Dışarı çıkar çıkmaz aktif mücadelede yer alma konusunda hiçbir tereddüt göstermedikleri biliniyor. Metin, Gerçek Dergisinin işçi-sendika servisinde; Namık ise, devlet baskısının en yoğun yaşandığı, kontrgerilla cinayetlerinin birbirini izlediği, bölge valilerinden birinin “Hizbullah’tan yararlanma” politikası izlediklerini açıkça dile getirdiği bir dönemde derginin Diyarbakır şubesinde sorumluluk üstlenmiştir.

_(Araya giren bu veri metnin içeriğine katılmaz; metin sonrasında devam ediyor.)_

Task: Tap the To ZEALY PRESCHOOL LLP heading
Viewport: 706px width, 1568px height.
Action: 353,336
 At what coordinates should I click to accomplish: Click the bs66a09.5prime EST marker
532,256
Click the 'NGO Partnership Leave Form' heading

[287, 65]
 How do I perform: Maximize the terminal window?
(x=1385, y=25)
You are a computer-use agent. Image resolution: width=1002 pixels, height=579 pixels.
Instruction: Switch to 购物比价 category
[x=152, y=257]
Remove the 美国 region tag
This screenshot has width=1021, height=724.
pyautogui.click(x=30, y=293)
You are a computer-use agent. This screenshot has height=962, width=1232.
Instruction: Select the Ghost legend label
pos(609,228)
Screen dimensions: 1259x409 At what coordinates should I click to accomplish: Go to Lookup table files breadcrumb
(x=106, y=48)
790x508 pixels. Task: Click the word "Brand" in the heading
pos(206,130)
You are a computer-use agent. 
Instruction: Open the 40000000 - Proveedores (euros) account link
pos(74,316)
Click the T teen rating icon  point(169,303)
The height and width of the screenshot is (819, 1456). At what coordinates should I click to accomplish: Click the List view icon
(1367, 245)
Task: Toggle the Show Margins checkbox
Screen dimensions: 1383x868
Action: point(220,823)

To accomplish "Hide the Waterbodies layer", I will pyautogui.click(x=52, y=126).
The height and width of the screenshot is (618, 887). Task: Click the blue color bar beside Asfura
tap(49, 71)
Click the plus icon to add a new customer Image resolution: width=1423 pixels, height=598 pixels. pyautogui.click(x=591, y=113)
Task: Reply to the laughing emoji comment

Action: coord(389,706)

Ancak burjuvazinin çıkarlarını koruma güçlerinin onları sürekli şekilde baskı altında tutma ve yıldırma politikası izlediği de bir gerçektir. Bu politikanın ürünü olarak Hizbullah çeteleri Namık Tarancı’yı 20 Kasım 1992’de, sabahın ilk saatlerinde kafasına kurşun sıkarak katlettiler.
Metin ise, önce Gerçek Dergisinde, sonra Evrensel Gazetesinde işçi sendika servisinde görev üstlenmiş, ardından da Emek Partisinin İstanbul’da işçi sınıfı ve kent yoksulları içinde yürüttüğü çalışmanın ön saflarında yer almıştır. Ve işkence tezgahlarından geçen hemen tüm devrimcilerin bedenleri ve yaşamlarında bir biçimde iz bırakan darbelerin de etkisiyle gelişen bir hastalık sonucu yaşamını yitirdi.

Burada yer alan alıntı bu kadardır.